## BRANO DEL DOCUMENTO:
- - -

Tra le imposte di soggiorno non dichiarate e le sanzioni amministrative applicate dalla Polizia Municipale di Firenze, il conto da saldare per un gestore di alcune locazioni turistiche nel centro del capoluogo è salato: oltre 160mila euro.
È questo il risultato di un’operazione del Reparto Antievasione della Municipale fiorentina, che ha appunto interessato sette locazioni turistiche e un residence nel centro storico, riconducibili allo stesso gestore. L’indagine, come riportato dall'amministrazione comunale, ha consentito di ricostruire le omissioni relative al periodo compreso tra Giugno 2023 e Aprile 2026.
Nel corso degli accertamenti sarebbero state riscontrate 252 mensilità non dichiarate, con la conseguente omissione della comunicazione dei flussi turistici e del versamento dell’imposta di soggiorno. In particolare, le strutture non avrebbero dichiarato i ricavi derivanti dai pernottamenti né provveduto al pagamento dell’imposta dovuta.
Così, alla fine, le verifiche hanno consentito di accertare un’evasione dell’imposta di soggiorno pari a circa 83mila euro. A questa si aggiungono sanzioni amministrative per oltre 81mila euro, portando il valore complessivo dell’operazione a più di 160mila euro. Sono inoltre in corso ulteriori approfondimenti sulla gestione amministrativa degli ospiti, con particolare riferimento al rispetto degli obblighi di comunicazione all’Autorità di pubblica sicurezza.

- - -

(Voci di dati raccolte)
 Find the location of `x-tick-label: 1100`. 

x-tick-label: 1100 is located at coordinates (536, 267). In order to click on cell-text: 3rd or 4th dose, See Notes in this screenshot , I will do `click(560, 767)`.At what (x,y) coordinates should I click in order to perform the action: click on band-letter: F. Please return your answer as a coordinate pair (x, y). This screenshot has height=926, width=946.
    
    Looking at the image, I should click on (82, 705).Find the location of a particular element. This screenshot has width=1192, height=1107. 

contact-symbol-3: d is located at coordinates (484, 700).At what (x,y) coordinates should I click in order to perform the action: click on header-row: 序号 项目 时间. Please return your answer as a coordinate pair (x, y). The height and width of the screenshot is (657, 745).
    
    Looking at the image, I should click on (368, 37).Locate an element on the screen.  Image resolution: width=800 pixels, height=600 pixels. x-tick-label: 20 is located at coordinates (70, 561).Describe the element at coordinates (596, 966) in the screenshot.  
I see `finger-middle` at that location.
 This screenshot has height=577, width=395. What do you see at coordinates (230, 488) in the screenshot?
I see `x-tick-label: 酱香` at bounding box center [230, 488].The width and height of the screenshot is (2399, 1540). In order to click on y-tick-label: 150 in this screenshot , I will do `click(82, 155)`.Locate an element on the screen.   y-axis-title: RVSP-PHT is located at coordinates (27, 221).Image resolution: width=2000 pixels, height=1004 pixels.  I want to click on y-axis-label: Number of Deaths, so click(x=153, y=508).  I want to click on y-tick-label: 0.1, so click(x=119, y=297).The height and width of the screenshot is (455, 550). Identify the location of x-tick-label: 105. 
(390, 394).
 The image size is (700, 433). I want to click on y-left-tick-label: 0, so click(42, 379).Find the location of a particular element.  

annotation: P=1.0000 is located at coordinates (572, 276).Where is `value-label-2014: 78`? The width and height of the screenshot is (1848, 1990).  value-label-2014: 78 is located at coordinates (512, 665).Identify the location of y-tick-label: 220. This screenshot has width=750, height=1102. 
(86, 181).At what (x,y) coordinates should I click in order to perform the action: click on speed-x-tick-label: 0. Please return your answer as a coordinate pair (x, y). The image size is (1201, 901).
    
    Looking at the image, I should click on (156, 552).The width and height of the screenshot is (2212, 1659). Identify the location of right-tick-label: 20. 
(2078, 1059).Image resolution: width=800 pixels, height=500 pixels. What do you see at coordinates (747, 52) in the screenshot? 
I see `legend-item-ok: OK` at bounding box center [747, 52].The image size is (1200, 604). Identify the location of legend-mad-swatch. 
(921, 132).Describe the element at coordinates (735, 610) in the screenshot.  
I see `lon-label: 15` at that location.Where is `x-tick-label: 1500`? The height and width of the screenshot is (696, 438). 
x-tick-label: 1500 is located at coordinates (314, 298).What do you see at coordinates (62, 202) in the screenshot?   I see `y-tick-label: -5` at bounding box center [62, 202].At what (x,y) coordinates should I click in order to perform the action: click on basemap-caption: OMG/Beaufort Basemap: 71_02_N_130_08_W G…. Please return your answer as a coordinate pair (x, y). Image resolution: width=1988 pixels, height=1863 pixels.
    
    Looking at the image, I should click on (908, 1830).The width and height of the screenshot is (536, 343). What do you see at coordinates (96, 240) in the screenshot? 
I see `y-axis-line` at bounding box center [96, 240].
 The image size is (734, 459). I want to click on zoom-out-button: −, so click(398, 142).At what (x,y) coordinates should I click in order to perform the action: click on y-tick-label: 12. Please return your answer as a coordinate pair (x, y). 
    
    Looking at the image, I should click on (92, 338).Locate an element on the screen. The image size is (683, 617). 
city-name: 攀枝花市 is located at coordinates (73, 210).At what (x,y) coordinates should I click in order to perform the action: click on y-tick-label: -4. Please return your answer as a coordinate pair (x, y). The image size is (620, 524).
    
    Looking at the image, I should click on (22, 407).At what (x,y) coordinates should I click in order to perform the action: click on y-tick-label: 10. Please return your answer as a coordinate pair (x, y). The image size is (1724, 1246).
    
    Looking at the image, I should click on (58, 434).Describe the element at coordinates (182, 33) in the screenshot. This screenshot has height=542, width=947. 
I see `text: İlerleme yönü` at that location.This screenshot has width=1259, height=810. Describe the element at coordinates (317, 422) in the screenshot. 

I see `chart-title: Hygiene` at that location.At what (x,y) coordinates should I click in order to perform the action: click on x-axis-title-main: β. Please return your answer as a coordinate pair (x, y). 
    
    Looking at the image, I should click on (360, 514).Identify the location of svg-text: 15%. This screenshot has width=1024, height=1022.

- - -

## COSA SI RICHIEDE:
Restituisci integralmente, senza alcuna modifica, il testo sull'evasione dell'imposta di soggiorno a Firenze.

## SOLUZIONE PROPOSTA:
Tra le imposte di soggiorno non dichiarate e le sanzioni amministrative applicate dalla Polizia Municipale di Firenze, il conto da saldare per un gestore di alcune locazioni turistiche nel centro del capoluogo è salato: oltre 160mila euro.
È questo il risultato di un’operazione del Reparto Antievasione della Municipale fiorentina, che ha appunto interessato sette locazioni turistiche e un residence nel centro storico, riconducibili allo stesso gestore. L’indagine, come riportato dall'amministrazione comunale, ha consentito di ricostruire le omissioni relative al periodo compreso tra Giugno 2023 e Aprile 2026.
Nel corso degli accertamenti sarebbero state riscontrate 252 mensilità non dichiarate, con la conseguente omissione della comunicazione dei flussi turistici e del versamento dell’imposta di soggiorno. In particolare, le strutture non avrebbero dichiarato i ricavi derivanti dai pernottamenti né provveduto al pagamento dell’imposta dovuta.
Così, alla fine, le verifiche hanno consentito di accertare un’evasione dell’imposta di soggiorno pari a circa 83mila euro. A questa si aggiungono sanzioni amministrative per oltre 81mila euro, portando il valore complessivo dell’operazione a più di 160mila euro. Sono inoltre in corso ulteriori approfondimenti sulla gestione amministrativa degli ospiti, con particolare riferimento al rispetto degli obblighi di comunicazione all’Autorità di pubblica sicurezza.